Allow step-cli to bootstrap the intermediate_ca certificate #2391
Description
Hello!
- Vote on this issue by adding a 👍 reaction
- If you want to implement this feature, comment to let us know (we'll work with you on design, scheduling, etc.)
Issue details
Hi, I recently started using step-ca in a docker container and I must say that it felt quite rewarding to see that custom SSL certificate in my browser for the first time after 3 hours of working my head around this complicated stuff.
This is more likely a "nice to have" feature and not an issue in the first place.
Anyway, as I was playing around with the certificates, I noticed that my browser (Firefox) automatically recognized the certificate chain as follows:
I had to import my Root CA certificate as described in the documentation and it worked flawlessly after using this command &".\step_windows_amd64\bin\step.exe" ca bootstrap --ca-url "<ca_host>" --fingerprint "<root_certificate_fingerprint>" --install.
When I clicked on an issued certificate, I noticed that Windows itself could not resolve the full path like the browser:
When I exported and installed the "intermediate_ca.crt" file on my computer, it allowed Windows to gasp the complete chain:
I am not sure if the "intermediate_ca.crt" is meant to be installed on a system because it works in the browser regardless, but I think it's nice to have it.
I tried the following command to install it, similar to the Root CA: &".\step_windows_amd64\bin\step.exe" ca bootstrap --ca-url "<ca_host>" --fingerprint "<intermediate_certificate_fingerprint>" --install but it could not find a matching certificate.

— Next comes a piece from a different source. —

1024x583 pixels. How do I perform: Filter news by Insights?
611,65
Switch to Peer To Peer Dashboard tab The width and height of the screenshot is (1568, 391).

The API did not seem to provide the "intermediate_ca.crt" file either.
Is there a different way to solve this "problem"?
Why is this needed?
I don't think this is a necessary addition, but it would be cool if the command &".\step_windows_amd64\bin\step.exe" ca bootstrap --ca-url "<ca_host>" --fingerprint "<any_certificate_fingerprint> would work for other certificates than the Root CA.